Space reuse and autovacuum

From: Bruce Momjian <pgman(at)candle(dot)pha(dot)pa(dot)us>
To: Gavin Sherry <swm(at)linuxworld(dot)com(dot)au>
Cc: pgsql-hackers(at)postgresql(dot)org
Subject: Space reuse and autovacuum
Date: 2005-06-21 20:06:52
Message-ID: 200506212006.j5LK6qR23759@candle.pha.pa.us
Views: Raw Message | Whole Thread | Download mbox | Resend email
Thread:
Lists: pgsql-general pgsql-hackers

Gavin Sherry wrote:
> On Wed, 15 Jun 2005, Bruce Momjian wrote:
>
> >
> > I am going to start working on it. I am concerned it is a big job.
> >
> > I will post questions as I find them, and the one below is a good one.
> >
>
> I'm wondering if effort is being misdirected here.

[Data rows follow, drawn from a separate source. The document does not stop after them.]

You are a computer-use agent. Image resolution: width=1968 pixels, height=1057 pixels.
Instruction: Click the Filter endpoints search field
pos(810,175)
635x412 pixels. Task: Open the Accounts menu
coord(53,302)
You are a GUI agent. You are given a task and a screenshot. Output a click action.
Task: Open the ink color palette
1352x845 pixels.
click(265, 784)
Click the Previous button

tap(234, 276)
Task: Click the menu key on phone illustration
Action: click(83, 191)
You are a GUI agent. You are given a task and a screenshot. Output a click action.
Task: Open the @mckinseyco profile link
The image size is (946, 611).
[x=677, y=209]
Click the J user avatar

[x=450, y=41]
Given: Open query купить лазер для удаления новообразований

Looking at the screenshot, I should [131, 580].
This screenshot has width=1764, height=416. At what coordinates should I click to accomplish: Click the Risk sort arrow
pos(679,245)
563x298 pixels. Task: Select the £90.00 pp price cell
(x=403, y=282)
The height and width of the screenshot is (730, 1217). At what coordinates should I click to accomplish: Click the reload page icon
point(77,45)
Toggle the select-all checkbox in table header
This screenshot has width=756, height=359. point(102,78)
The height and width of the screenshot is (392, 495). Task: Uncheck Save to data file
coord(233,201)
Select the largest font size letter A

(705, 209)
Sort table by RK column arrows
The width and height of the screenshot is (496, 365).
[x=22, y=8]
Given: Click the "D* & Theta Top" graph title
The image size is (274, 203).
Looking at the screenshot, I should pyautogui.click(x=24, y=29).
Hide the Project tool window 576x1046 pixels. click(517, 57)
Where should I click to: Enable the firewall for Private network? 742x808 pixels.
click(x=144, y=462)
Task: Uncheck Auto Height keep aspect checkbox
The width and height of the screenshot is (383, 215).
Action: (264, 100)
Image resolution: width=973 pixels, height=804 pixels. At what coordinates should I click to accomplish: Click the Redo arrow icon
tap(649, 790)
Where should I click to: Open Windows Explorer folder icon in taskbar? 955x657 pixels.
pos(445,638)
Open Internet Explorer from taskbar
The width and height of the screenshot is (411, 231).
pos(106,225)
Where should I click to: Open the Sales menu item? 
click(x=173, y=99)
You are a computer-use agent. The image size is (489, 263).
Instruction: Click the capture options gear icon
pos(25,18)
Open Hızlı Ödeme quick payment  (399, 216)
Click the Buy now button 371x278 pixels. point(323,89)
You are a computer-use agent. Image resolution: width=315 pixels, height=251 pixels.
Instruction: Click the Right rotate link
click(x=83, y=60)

I remember when Mark
> Wong at OSDL was running pg_autovacuum during a dbt run, he was seeing
> significant performance loss -- I think on the order of 30% to 40% (I will
> try and dig up a link to the results).
>
> I think these results can be dramatically improved if the focus is on a
> more effective vacuum.

Let's look at what TODO has for vacuum and how autovacuum fits that:

Vacuum
======

* Improve speed with indexes

For large table adjustements during vacuum, it is faster to reindex
rather than update the index.

This is something we should figure out how to do automatically.

* Reduce lock time by moving tuples with read lock, then write
lock and truncate table

Moved tuples are invisible to other backends so they don't require a
write lock. However, the read lock promotion to write lock could lead
to deadlock situations.

The deadlock problem here seems bad.

* -Add a warning when the free space map is too small

Done.

* Maintain a map of recently-expired rows

This allows vacuum to target specific pages for possible free space
without requiring a sequential scan.

I think of this as a secondary Free-space-map (FSM), where instead of
recording rows/pages that have free space, we records rows/pages that
have expired rows that might be free for reuse if all transactions where
the are visible are completed.

* Auto-fill the free space map by scanning the buffer cache or by
checking pages written by the background writer

This could be used to populate the secondary FSM above.

* Create a bitmap of pages that need vacuuming

Instead of sequentially scanning the entire table, have the background
writer or some other process record pages that have expired rows, then
VACUUM can look at just those pages rather than the entire table. In
the event of a system crash, the bitmap would probably be invalidated.

This is an alternative to the FSM that tracks _all_ possible free space
rather than just a limited amount like a seconary FSM in shared memory.

* Auto-vacuum
o Move into the backend code
o Use free-space map information to guide refilling
o Do VACUUM FULL if table is nearly empty?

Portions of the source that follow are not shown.